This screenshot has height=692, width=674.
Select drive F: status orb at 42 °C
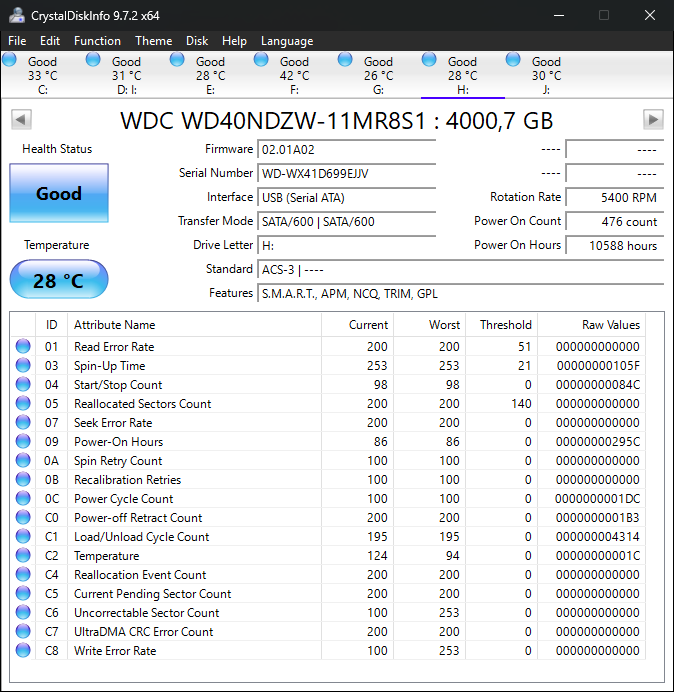point(262,60)
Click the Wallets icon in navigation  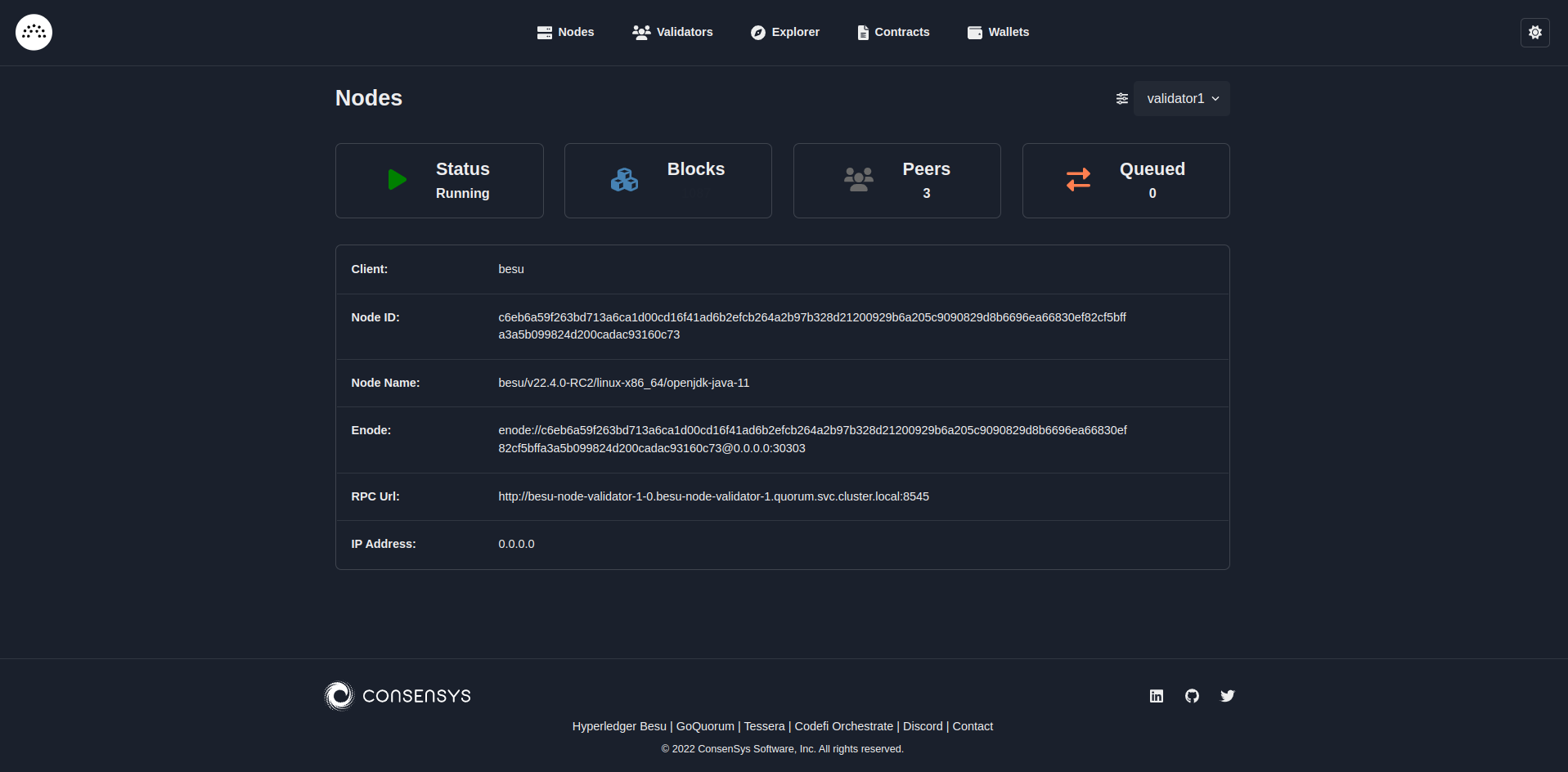tap(974, 32)
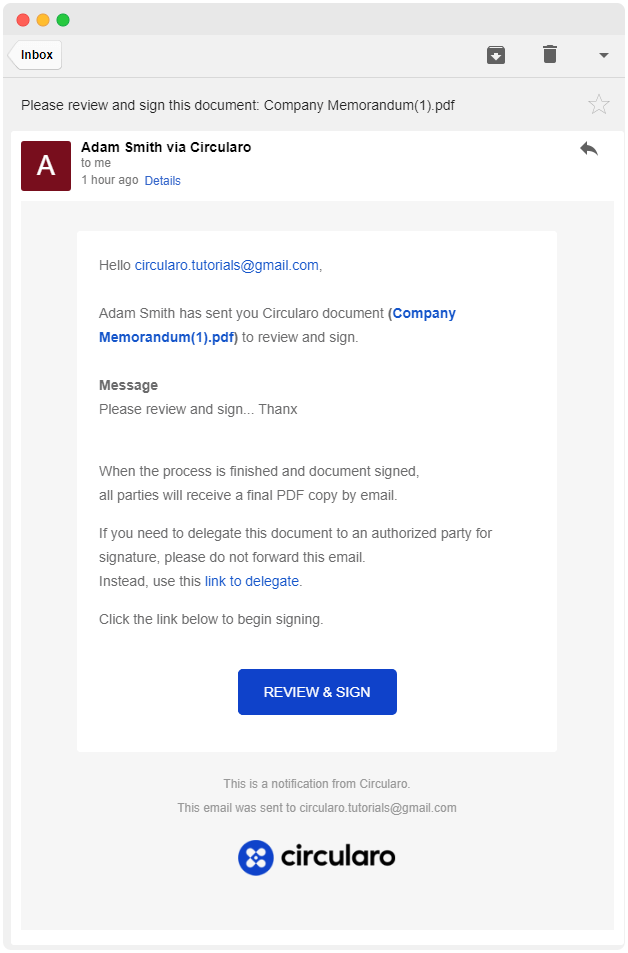Click the footer "sent to" email address

377,808
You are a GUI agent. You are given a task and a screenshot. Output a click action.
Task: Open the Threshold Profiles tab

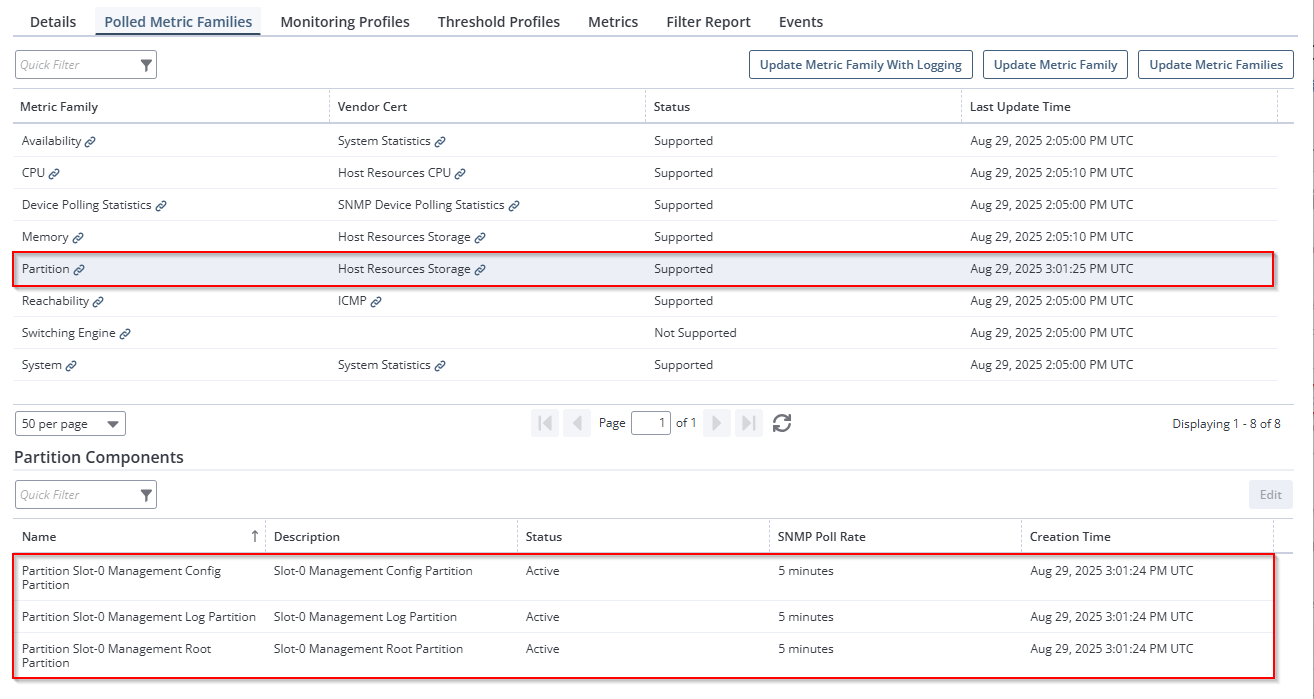pyautogui.click(x=498, y=22)
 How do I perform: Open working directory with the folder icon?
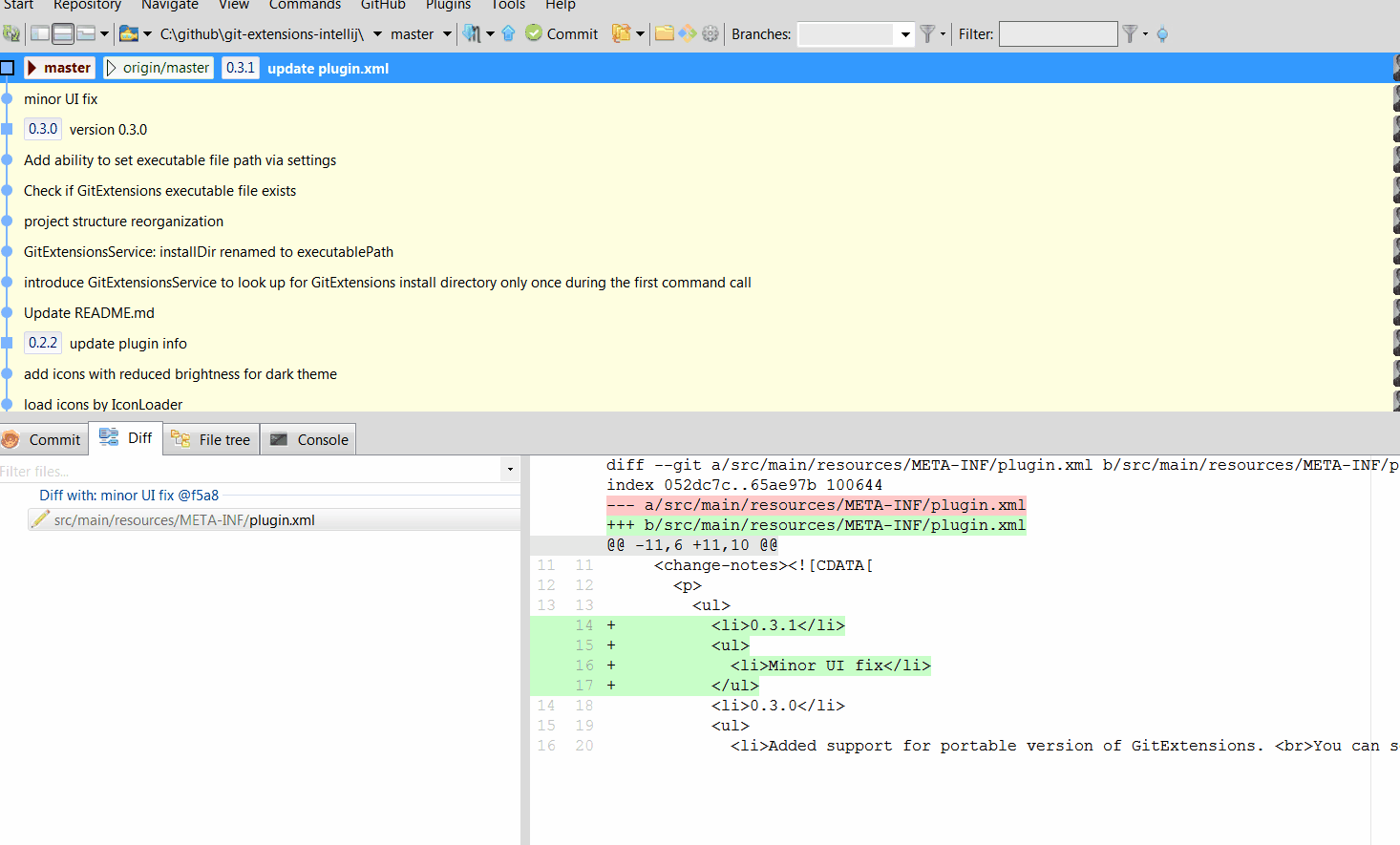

====

Goal of the exercise:
Write out every line from the one containing "You are a GUI" down to the end of the rows, word for word. Leave the pictures out of your answer.

Result of the exercise:
You are a GUI agent. You are given a task and a screenshot. Output a click action.
Task: Open the Threshold Profiles tab

pyautogui.click(x=498, y=22)
 How do I perform: Open working directory with the folder icon?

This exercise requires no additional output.